Elasticsearch, Tire, and Nested queries / associations with ActiveRecord - elasticsearch

I'm using ElasticSearch with Tire to index and search some ActiveRecord models, and I've been searching for the "right" way to index and search associations. I haven't found what seems like a best practice for this, so I wanted to ask if anyone has an approach that they think works really well.
As an example setup (this is made up but illustrates the problem), let's say we have a book, with chapters. Each book has a title and author, and a bunch of chapters. Each chapter has text. We want to index the book's fields and the chapters' text so you can search for a book by author, or for any book with certain words in it.
class Book < ActiveRecord::Base
include Tire::Model::Search
include Tire::Model::Callbacks
has_many :chapters
mapping do
indexes :title, :analyzer => 'snowball', :boost => 100
indexes :author, :analyzer => 'snowball'
indexes :chapters, type: 'object', properties: {
chapter_text: { type: 'string', analyzer: 'snowball' }
}
end
end
class Chapter < ActiveRecord::Base
belongs_to :book
end
So then I do the search with:
s = Book.search do
query { string query_string }
end
That doesn't work, even though it seems like that indexing should do it. If instead I index:
indexes :chapters, :as => 'chapters.map{|c| c.chapter_text}.join('|'), :analyzer => 'snowball'
That makes the text searchable, but obviously it's not a nice hack and it loses the actual associated object. I've tried variations of the searching, like:
s = Book.search do
query do
boolean do
should { string query_string }
should { string "chapters.chapter_text:#{query_string}" }
end
end
end
With no luck there, either.
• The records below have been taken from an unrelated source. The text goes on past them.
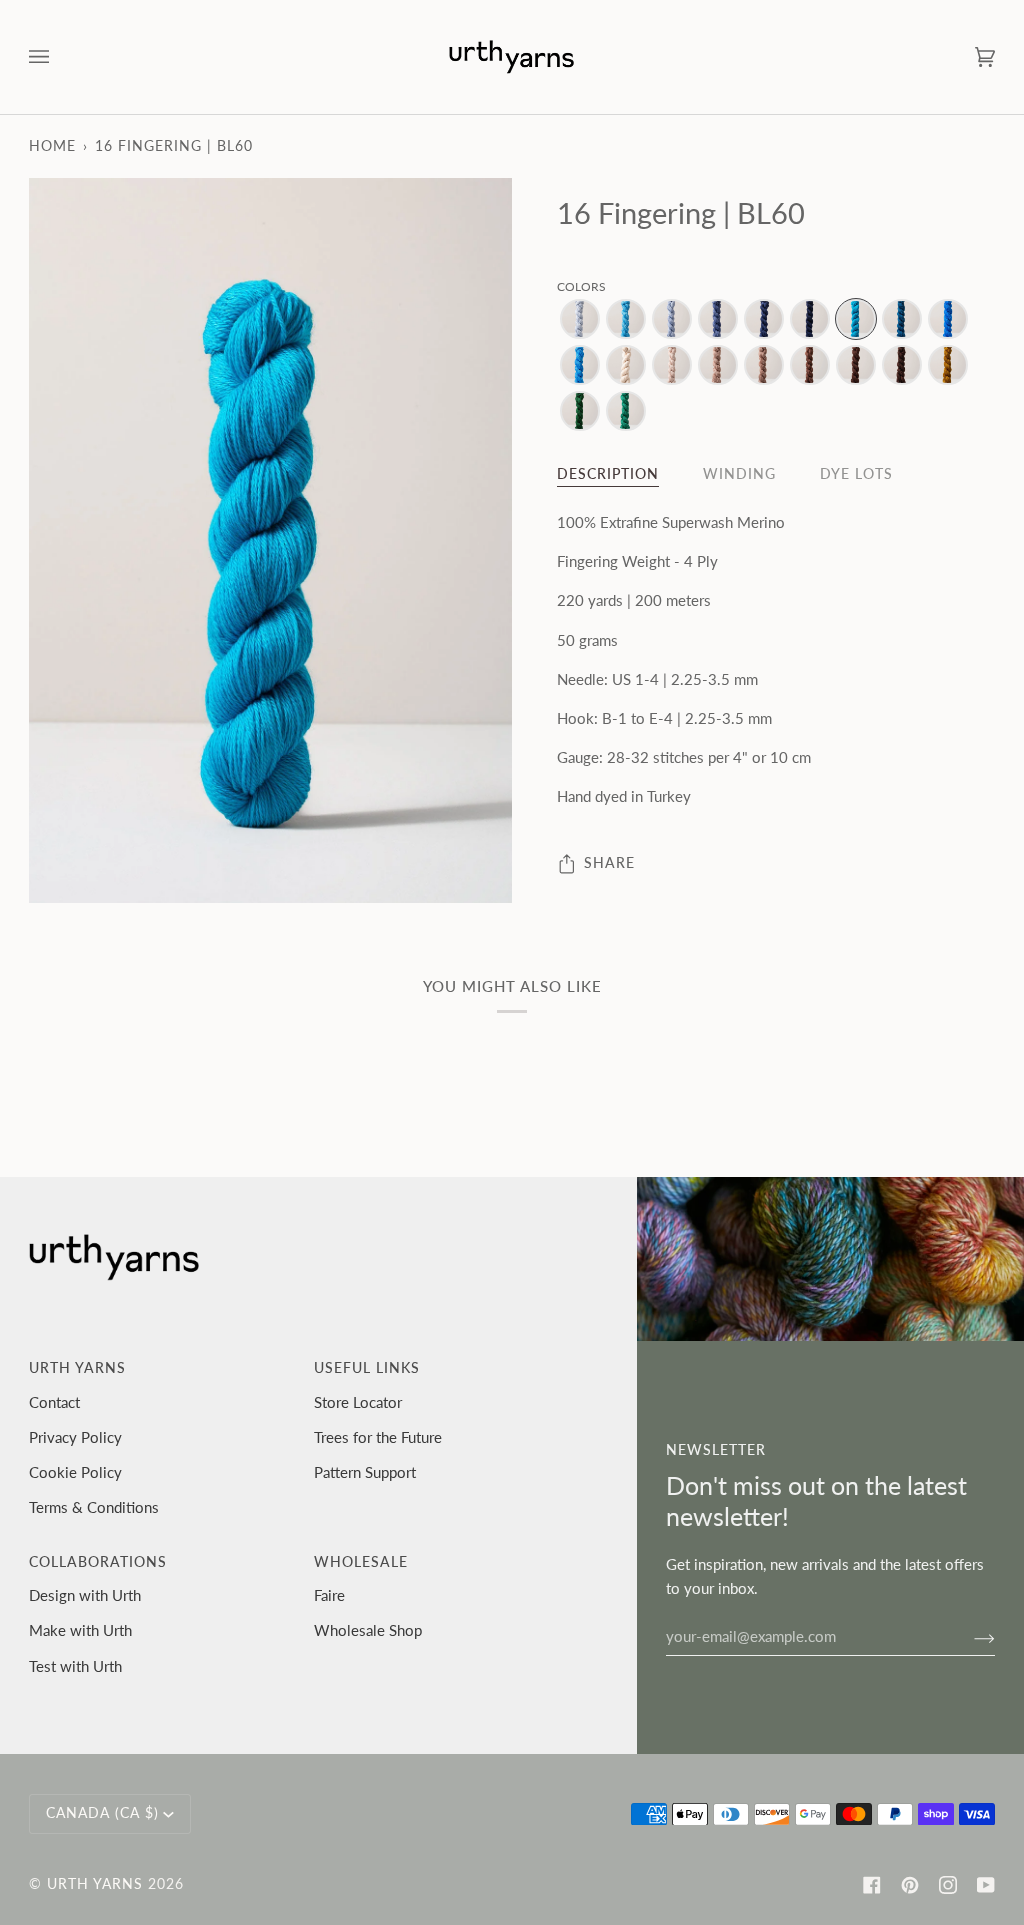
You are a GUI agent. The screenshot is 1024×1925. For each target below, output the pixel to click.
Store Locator (358, 1402)
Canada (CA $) (102, 1813)
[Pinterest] (910, 1885)
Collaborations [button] (98, 1562)
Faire (329, 1595)
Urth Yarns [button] (77, 1368)
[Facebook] (872, 1885)
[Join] (968, 1636)
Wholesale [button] (361, 1562)
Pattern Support (365, 1472)
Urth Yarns (95, 1884)
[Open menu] (59, 57)
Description (608, 474)
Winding (739, 474)
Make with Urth (80, 1630)
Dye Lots (856, 474)
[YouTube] (986, 1885)
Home (52, 146)
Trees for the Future (378, 1437)
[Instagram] (948, 1885)
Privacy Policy (75, 1437)
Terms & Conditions (94, 1507)
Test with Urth (75, 1666)
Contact (54, 1402)
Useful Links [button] (367, 1368)
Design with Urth (85, 1595)
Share (609, 863)
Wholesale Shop (368, 1630)
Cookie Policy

If anyone has a good, clear example of indexing and searching associated ActiveRecord objects using Tire, it seems like that would be a really good addition to the knowledge base here.
Thanks for any ideas and contributions.

The support for ActiveRecord associations in Tire is working, but requires couple of tweaks inside your application. There's no question the library should do better job here, and in the future it certainly will.
That said, here is a full-fledged example of Tire configuration to work with Rails' associations in elasticsearch: active_record_associations.rb
Let me highlight couple of things here.
Touching the parent
First, you have to ensure you notify the parent model of the association about changes in the association.
Given we have a Chapter model, which “belongs to” a Book, we need to do:
class Chapter < ActiveRecord::Base
belongs_to :book, touch: true
end
In this way, when we do something like:
book.chapters.create text: "Lorem ipsum...."
The book instance is notified about the added chapter.
Responding to touches
With this part sorted, we need to notify Tire about the change, and update the elasticsearch index accordingly:
class Book < ActiveRecord::Base
has_many :chapters
after_touch() { tire.update_index }
end
(There's no question Tire should intercept after_touch notifications by itself, and not force you to do this. It is, on the other hand, a testament of how easy is to work your way around the library limitations in a manner which does not hurt your eyes.)
Proper JSON serialization in Rails < 3.1
Despite the README mentions you have to disable automatic "adding root key in JSON" in Rails < 3.1, many people forget it, so you have to include it in the class definition as well:
self.include_root_in_json = false
Proper mapping for elasticsearch
Now comes the meat of our work -- defining proper mapping for our documents (models):
mapping do
indexes :title, type: 'string', boost: 10, analyzer: 'snowball'
indexes :created_at, type: 'date'
indexes :chapters do
indexes :text, analyzer: 'snowball'
end
end
Notice we index title with boosting, created_at as "date", and chapter text from the associated model. All the data are effectively “de-normalized” as a single document in elasticsearch (if such a term would make slight sense).
Proper document JSON serialization
As the last step, we have to properly serialize the document in the elasticsearch index. Notice how we can leverage the convenient to_json method from ActiveRecord:
def to_indexed_json
to_json( include: { chapters: { only: [:text] } } )
end
With all this setup in place, we can search in properties in both the Book and the Chapter parts of our document.
Please run the active_record_associations.rb Ruby file linked at the beginning to see the full picture.
For further information, please refer to these resources:
https://github.com/karmi/railscasts-episodes/commit/ee1f6f3
https://github.com/karmi/railscasts-episodes/commit/03c45c3
https://github.com/karmi/tire/blob/master/test/models/active_record_models.rb#L10-20
See this StackOverflow answer: ElasticSearch & Tire: Using Mapping and to_indexed_json for more information about mapping / to_indexed_json interplay.
See this StackOverflow answer: Index the results of a method in ElasticSearch (Tire + ActiveRecord) to see how to fight n+1 queries when indexing models with associations.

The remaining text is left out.